(Records for locating described items)
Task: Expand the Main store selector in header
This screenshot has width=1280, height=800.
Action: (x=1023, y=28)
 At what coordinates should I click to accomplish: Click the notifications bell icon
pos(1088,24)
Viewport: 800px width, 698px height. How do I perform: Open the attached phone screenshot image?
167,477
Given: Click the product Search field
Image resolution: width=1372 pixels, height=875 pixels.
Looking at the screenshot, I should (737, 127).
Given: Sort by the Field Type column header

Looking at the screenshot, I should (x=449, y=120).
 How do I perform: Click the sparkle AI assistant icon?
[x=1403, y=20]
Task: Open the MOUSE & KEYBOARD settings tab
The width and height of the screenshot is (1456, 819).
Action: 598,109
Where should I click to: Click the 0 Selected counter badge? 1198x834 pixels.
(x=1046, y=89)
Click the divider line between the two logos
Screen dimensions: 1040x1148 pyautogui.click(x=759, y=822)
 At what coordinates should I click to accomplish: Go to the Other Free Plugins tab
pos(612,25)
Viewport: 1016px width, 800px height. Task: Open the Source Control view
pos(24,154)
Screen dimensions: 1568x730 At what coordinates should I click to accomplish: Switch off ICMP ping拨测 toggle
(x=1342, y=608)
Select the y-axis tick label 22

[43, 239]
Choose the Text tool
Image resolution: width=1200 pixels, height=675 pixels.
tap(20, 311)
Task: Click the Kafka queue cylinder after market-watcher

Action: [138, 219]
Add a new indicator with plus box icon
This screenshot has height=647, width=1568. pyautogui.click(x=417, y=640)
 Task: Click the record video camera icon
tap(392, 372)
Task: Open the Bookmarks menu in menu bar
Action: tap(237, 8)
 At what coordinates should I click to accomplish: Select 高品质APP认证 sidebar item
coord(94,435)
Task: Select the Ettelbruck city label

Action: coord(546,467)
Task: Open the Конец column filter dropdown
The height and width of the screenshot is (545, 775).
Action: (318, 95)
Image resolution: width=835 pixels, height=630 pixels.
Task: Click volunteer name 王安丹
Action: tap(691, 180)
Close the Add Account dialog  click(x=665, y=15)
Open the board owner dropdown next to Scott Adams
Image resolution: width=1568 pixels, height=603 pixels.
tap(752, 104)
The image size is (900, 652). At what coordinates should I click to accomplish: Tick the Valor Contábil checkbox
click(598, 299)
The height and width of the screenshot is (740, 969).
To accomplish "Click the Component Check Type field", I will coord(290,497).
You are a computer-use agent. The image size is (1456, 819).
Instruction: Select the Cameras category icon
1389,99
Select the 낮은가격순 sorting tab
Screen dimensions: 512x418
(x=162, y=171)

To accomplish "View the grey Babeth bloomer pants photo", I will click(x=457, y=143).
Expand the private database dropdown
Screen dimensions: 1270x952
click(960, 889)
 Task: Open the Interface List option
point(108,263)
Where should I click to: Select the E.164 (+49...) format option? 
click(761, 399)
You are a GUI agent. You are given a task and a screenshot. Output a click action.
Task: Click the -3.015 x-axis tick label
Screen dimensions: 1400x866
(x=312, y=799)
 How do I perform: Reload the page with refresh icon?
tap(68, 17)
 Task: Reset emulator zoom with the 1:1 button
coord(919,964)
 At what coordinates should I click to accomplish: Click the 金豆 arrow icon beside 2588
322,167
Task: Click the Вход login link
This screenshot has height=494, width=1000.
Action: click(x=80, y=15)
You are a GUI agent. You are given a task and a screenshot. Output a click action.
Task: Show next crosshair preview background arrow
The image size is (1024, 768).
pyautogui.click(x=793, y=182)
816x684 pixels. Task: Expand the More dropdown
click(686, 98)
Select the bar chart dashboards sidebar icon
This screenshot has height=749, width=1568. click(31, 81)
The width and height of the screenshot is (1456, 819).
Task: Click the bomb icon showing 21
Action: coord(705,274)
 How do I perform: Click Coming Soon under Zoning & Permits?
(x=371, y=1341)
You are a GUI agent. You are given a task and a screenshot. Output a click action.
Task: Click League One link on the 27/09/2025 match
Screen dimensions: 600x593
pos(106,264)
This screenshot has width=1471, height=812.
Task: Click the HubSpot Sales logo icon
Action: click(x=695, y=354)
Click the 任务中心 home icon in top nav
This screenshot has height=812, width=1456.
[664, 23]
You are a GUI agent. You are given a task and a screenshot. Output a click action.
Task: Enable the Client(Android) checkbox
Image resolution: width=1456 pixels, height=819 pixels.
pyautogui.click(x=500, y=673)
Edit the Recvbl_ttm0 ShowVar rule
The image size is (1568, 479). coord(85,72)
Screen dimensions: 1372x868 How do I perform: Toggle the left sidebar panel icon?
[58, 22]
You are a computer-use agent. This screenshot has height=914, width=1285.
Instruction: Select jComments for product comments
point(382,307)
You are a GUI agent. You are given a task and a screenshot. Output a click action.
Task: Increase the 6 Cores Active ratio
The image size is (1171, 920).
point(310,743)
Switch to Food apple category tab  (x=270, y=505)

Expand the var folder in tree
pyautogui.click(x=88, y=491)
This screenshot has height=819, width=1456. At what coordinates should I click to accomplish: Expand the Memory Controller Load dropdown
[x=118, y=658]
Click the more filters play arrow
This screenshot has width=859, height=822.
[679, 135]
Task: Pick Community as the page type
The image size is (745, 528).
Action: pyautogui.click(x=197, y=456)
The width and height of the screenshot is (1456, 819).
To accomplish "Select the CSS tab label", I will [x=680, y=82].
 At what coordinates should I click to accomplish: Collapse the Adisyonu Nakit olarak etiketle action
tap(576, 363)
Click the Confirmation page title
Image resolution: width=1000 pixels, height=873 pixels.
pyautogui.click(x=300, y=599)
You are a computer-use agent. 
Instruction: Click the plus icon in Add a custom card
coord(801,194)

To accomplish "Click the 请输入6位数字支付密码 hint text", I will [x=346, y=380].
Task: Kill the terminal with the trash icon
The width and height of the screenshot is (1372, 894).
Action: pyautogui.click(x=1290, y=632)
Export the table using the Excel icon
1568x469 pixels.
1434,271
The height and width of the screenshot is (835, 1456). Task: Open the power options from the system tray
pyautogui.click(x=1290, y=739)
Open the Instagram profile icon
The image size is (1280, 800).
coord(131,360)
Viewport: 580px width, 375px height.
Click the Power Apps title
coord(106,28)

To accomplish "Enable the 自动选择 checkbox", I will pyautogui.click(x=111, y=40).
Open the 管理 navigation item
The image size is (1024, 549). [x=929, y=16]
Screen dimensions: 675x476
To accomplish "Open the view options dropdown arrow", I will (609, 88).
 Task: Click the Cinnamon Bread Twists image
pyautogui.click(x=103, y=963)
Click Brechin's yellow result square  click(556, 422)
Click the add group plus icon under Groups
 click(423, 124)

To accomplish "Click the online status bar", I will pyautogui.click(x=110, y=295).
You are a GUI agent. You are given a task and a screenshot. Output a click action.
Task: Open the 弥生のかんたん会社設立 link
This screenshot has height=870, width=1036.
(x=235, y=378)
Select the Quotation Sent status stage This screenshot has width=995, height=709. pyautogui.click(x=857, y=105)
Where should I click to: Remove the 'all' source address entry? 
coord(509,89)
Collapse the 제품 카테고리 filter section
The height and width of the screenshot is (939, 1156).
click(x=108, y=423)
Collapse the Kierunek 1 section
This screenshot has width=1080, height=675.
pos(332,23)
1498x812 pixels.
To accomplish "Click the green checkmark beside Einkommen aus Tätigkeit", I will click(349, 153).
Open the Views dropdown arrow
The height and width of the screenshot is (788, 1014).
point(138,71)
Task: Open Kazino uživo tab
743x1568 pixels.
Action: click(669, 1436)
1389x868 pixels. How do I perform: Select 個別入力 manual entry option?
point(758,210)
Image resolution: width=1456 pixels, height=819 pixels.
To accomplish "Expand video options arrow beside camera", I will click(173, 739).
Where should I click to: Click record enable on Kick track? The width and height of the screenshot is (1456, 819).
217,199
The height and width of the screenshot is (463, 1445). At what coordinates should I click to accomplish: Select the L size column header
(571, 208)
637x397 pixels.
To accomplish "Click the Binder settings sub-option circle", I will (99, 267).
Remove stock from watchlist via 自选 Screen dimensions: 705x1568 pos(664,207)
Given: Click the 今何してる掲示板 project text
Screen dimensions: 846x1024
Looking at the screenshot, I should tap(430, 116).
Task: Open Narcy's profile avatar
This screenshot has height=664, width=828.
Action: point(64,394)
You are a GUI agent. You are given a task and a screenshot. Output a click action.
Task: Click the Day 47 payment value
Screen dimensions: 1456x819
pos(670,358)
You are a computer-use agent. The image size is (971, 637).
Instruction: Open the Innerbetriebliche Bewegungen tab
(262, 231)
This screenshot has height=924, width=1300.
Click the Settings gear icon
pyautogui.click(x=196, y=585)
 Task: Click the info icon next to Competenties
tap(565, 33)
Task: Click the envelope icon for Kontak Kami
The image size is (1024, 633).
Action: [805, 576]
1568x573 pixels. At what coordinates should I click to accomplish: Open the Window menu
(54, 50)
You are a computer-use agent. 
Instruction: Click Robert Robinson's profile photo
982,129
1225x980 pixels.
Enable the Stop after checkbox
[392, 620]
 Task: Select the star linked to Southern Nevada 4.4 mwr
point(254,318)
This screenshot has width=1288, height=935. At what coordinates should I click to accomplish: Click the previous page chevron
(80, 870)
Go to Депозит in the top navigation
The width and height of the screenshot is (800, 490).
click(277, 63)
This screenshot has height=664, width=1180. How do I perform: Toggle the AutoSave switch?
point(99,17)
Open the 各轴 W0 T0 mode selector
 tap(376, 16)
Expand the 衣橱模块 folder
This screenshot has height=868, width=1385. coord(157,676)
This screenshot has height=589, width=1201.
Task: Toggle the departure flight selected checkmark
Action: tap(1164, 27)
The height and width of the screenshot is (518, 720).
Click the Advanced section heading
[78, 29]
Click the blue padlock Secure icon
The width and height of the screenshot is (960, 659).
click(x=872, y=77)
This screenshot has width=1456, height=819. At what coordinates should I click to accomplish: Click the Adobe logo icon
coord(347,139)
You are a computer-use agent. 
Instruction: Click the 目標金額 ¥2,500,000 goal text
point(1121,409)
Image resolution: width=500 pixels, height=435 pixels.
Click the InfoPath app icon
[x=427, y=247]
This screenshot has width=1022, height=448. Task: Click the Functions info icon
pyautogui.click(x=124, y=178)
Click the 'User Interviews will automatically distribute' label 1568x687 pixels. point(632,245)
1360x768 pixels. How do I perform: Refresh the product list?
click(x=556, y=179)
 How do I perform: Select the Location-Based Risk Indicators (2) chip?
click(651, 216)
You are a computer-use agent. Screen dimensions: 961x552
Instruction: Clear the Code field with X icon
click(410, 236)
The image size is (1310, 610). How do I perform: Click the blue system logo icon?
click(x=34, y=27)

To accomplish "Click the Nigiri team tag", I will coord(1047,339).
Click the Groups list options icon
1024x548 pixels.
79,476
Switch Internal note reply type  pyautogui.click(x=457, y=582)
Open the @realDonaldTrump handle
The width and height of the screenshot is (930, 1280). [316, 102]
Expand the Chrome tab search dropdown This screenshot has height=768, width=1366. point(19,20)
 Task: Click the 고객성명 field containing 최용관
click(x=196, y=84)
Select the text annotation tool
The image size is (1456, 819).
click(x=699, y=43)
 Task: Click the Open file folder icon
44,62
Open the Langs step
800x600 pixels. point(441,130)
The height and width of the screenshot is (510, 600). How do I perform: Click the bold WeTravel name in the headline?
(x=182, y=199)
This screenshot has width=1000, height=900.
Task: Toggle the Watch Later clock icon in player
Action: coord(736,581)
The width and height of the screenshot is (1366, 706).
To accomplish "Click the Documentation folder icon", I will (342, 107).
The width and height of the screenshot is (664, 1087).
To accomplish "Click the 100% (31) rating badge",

**Instruction:**
Please rewrite the stretch from the start of the records through the line containing "pos(612,25)", swapping "coordinates" for "position" and leaving everything else unchanged.

**Answer to the problem:**
Task: Expand the Main store selector in header
This screenshot has width=1280, height=800.
Action: (x=1023, y=28)
 At what position should I click to accomplish: Click the notifications bell icon
pos(1088,24)
Viewport: 800px width, 698px height. How do I perform: Open the attached phone screenshot image?
167,477
Given: Click the product Search field
Image resolution: width=1372 pixels, height=875 pixels.
Looking at the screenshot, I should (737, 127).
Given: Sort by the Field Type column header

Looking at the screenshot, I should (x=449, y=120).
 How do I perform: Click the sparkle AI assistant icon?
[x=1403, y=20]
Task: Open the MOUSE & KEYBOARD settings tab
The width and height of the screenshot is (1456, 819).
Action: 598,109
Where should I click to: Click the 0 Selected counter badge? 1198x834 pixels.
(x=1046, y=89)
Click the divider line between the two logos
Screen dimensions: 1040x1148 pyautogui.click(x=759, y=822)
 At what position should I click to accomplish: Go to the Other Free Plugins tab
pos(612,25)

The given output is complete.